Task requirements — Your job is to print, exactly, the lines in the data below from the line with "LinkedIn (50, 1179)" through the line with "Accept (606, 2554)", both included, and to omit any picture.

Data listing —

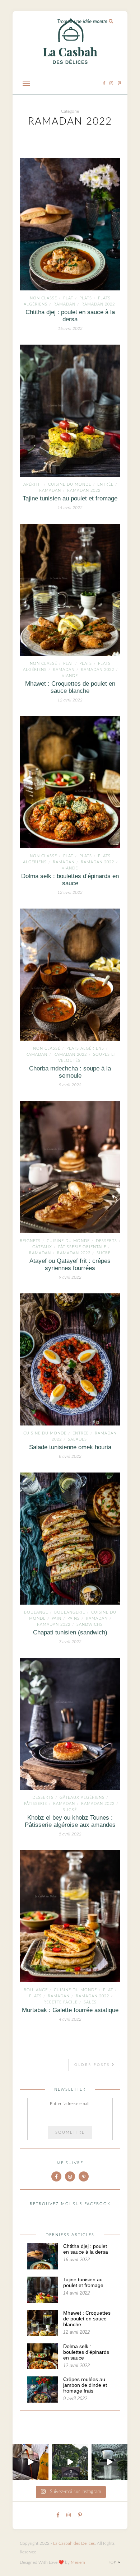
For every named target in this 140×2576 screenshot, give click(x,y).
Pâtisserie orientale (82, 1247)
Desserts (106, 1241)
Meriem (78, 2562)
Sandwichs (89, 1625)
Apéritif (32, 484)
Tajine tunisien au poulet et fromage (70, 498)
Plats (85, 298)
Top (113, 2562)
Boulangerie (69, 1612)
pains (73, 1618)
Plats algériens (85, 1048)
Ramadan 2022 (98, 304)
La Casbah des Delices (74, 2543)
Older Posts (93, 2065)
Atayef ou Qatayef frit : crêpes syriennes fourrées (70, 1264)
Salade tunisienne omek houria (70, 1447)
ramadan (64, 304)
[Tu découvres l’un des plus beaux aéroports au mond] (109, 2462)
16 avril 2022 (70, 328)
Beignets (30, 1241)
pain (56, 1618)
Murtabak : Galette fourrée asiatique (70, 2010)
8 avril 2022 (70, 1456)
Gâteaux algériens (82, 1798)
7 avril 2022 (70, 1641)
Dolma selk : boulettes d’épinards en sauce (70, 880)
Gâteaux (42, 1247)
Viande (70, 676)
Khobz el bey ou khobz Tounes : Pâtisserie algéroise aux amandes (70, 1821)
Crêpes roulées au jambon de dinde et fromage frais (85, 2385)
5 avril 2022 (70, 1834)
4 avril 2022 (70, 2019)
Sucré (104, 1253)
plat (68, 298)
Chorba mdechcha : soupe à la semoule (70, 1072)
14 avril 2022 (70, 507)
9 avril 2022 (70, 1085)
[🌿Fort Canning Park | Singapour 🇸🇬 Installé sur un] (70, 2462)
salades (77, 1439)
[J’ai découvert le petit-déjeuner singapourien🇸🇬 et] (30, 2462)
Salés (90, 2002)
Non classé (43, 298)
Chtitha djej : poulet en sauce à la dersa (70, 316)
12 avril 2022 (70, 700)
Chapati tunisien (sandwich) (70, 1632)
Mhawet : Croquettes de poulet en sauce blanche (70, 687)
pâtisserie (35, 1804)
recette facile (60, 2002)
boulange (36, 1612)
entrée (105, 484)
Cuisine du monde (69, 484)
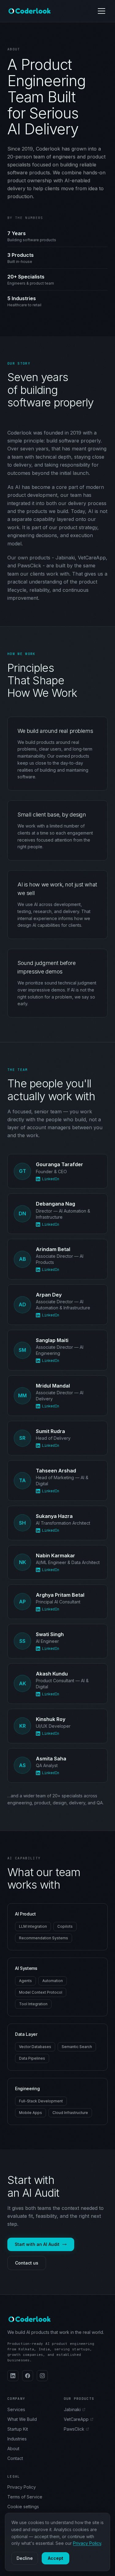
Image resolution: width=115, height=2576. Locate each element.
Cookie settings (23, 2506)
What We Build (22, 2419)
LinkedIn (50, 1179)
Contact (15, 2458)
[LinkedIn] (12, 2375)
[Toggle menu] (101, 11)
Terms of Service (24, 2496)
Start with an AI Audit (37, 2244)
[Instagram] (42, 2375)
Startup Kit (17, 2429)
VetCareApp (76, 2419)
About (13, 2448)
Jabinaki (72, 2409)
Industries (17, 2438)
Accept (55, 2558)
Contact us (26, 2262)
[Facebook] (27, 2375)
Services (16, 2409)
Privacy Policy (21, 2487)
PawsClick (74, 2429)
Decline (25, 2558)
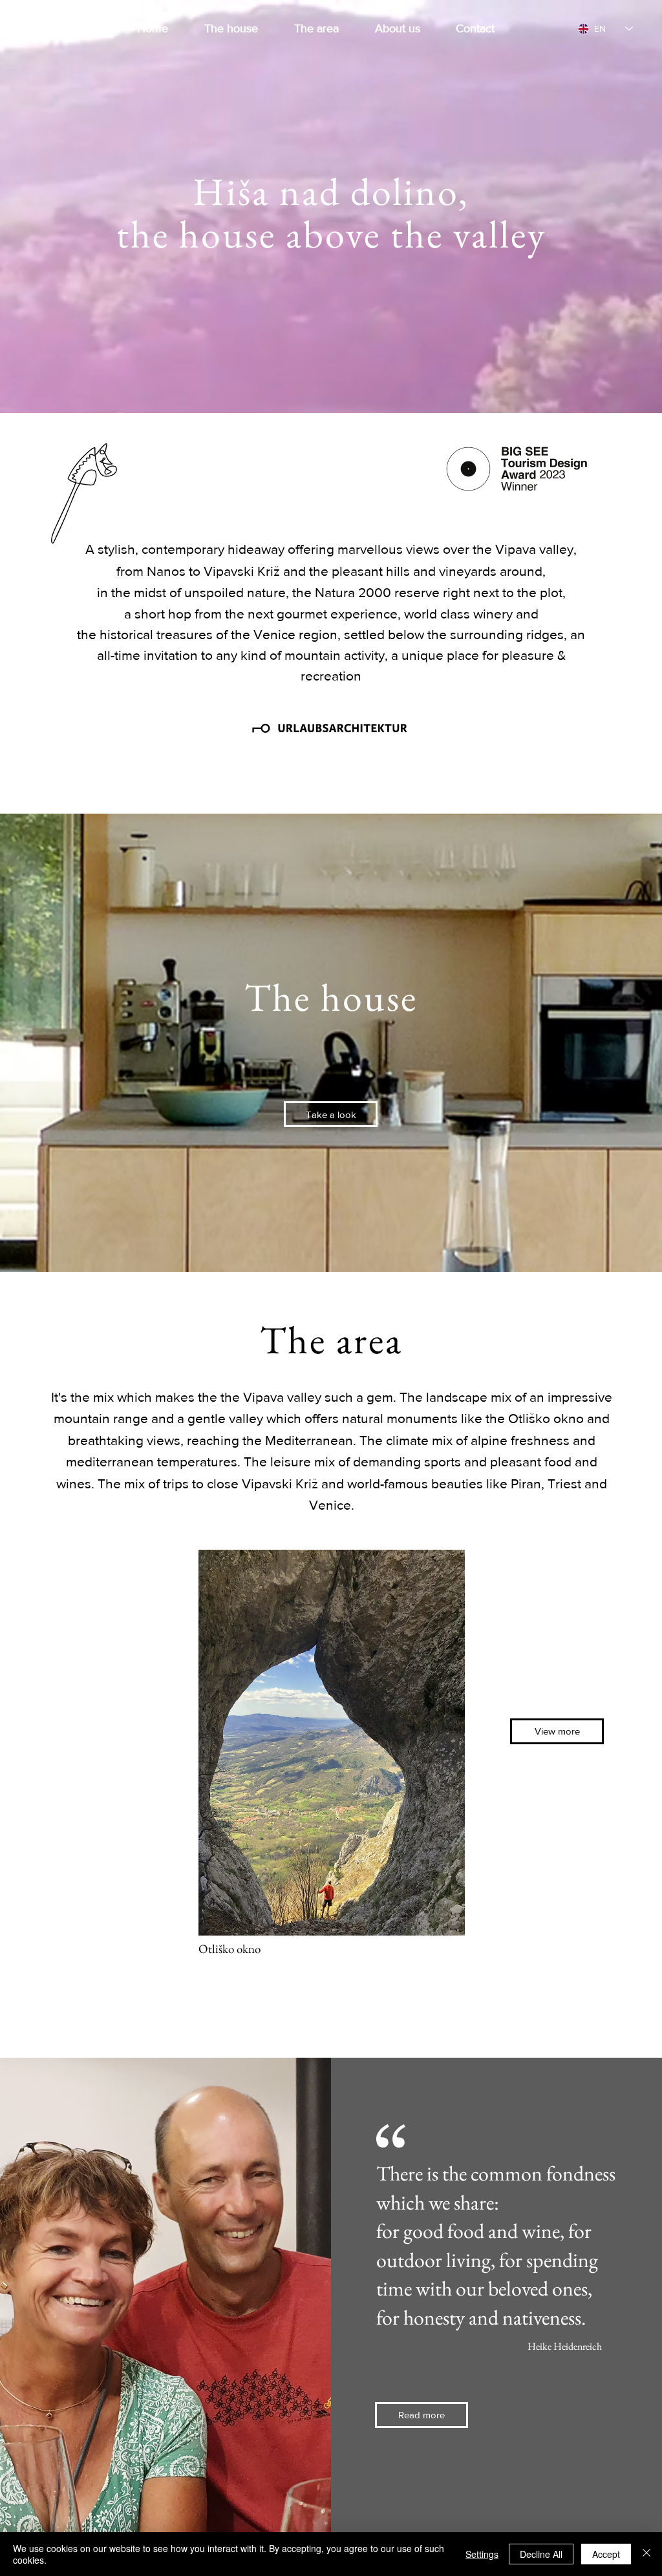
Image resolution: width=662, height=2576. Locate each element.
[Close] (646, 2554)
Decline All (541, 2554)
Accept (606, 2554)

* * *

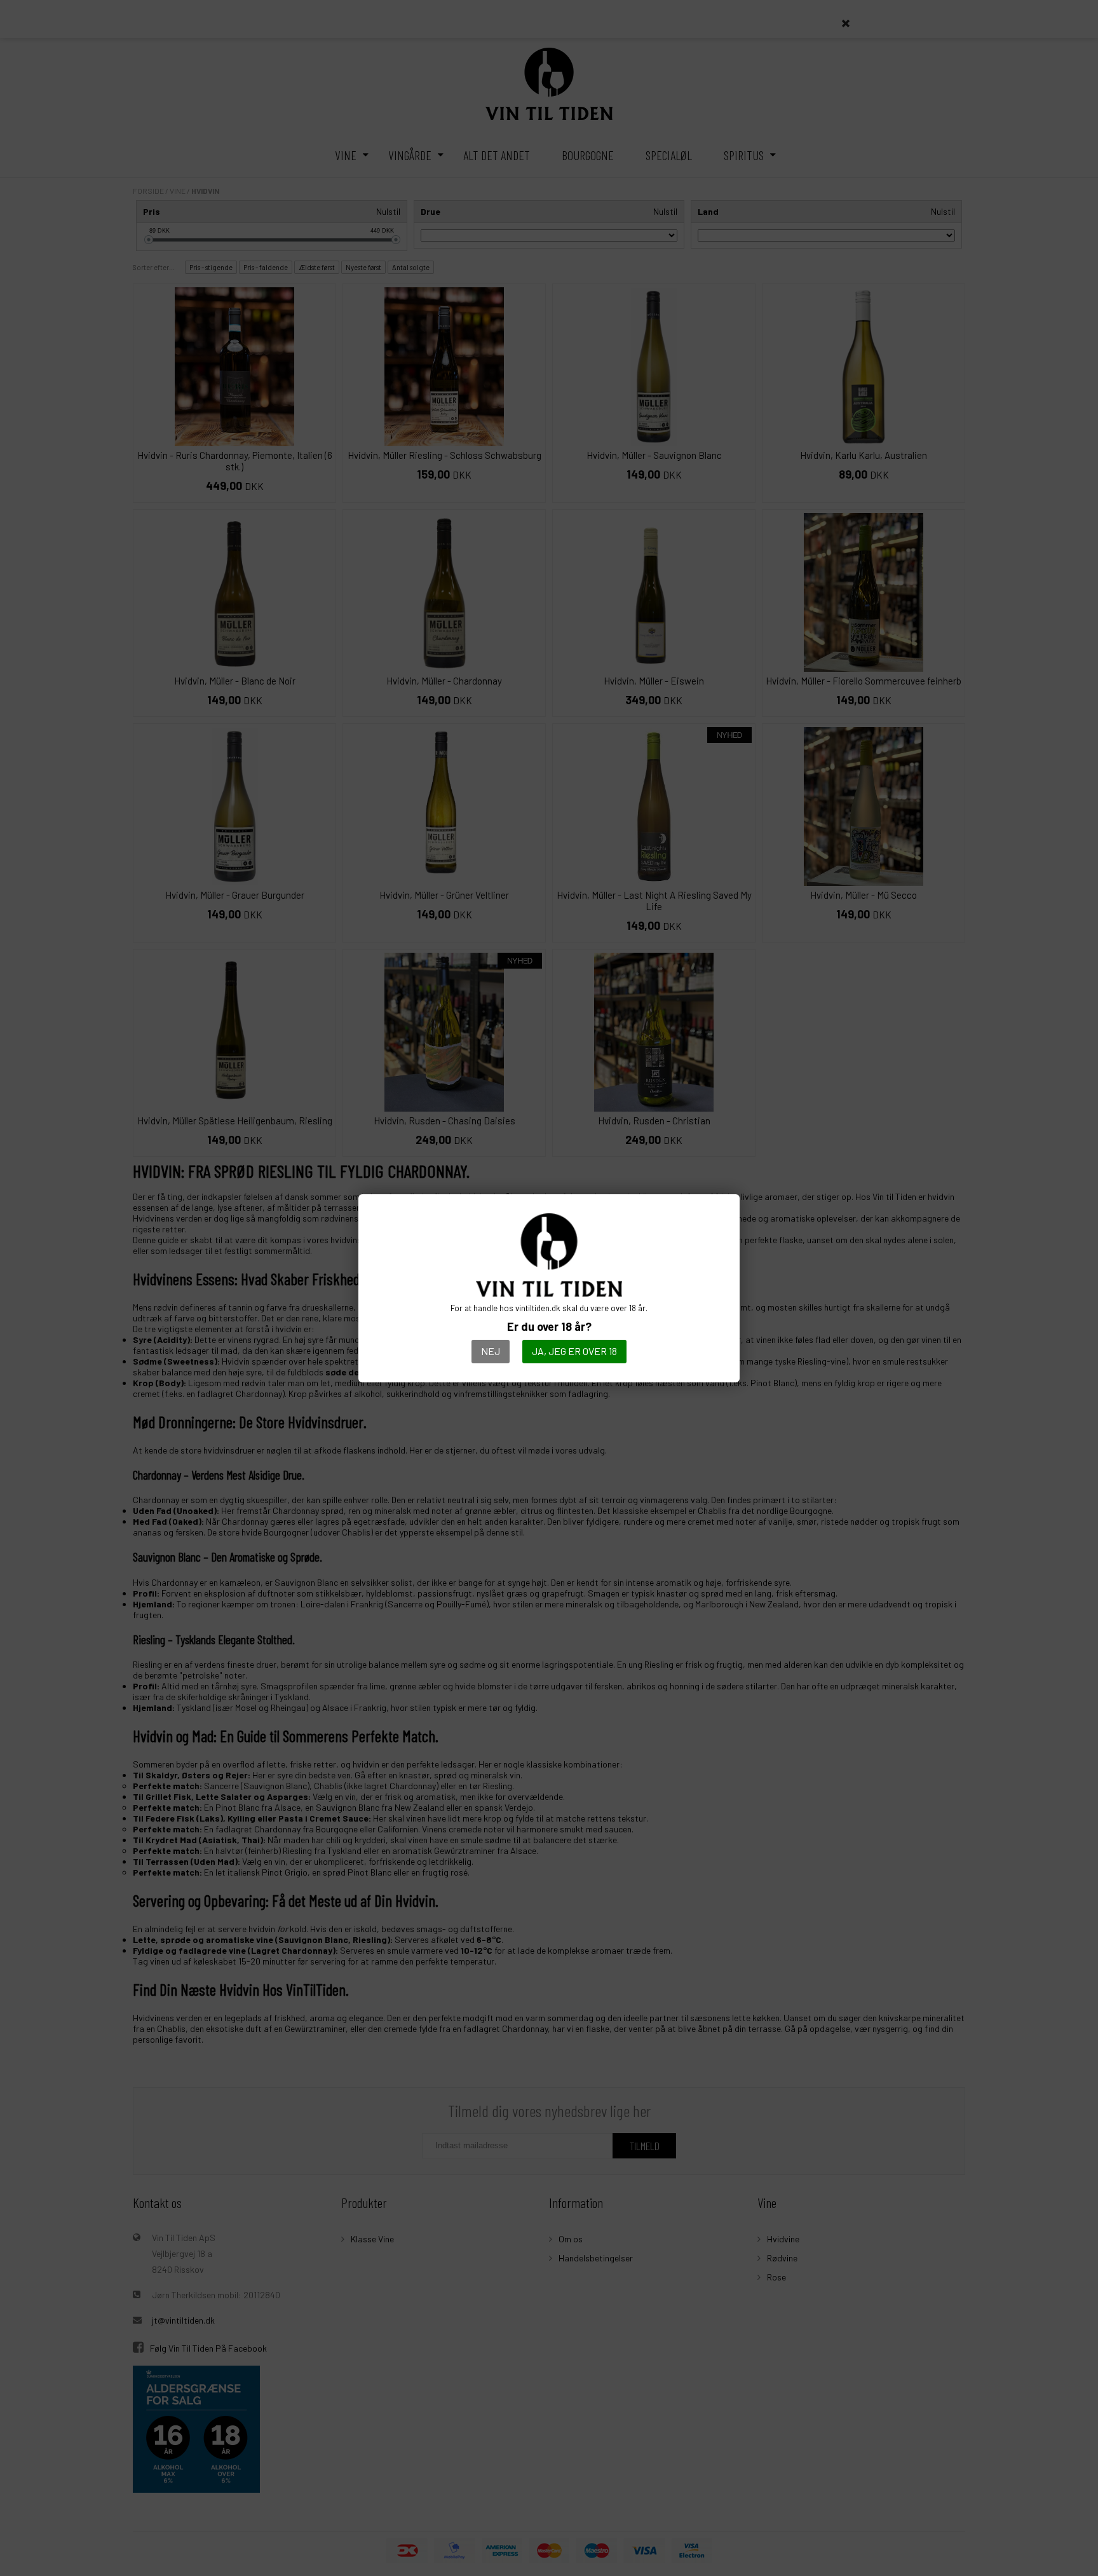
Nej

Result of this exercise —
LinkedIn (50, 1179)
Contact (15, 2458)
[LinkedIn] (12, 2375)
[Toggle menu] (101, 11)
Terms of Service (24, 2496)
Start with an AI Audit (37, 2244)
[Instagram] (42, 2375)
Startup Kit (17, 2429)
VetCareApp (76, 2419)
About (13, 2448)
Jabinaki (72, 2409)
Industries (17, 2438)
Accept (55, 2558)
Contact us (26, 2262)
[Facebook] (27, 2375)
Services (16, 2409)
Privacy Policy (21, 2487)
PawsClick (74, 2429)
Decline (25, 2558)
Image resolution: width=662, height=2576. Locate each element.
[Close] (646, 2554)
Decline All (541, 2554)
Accept (606, 2554)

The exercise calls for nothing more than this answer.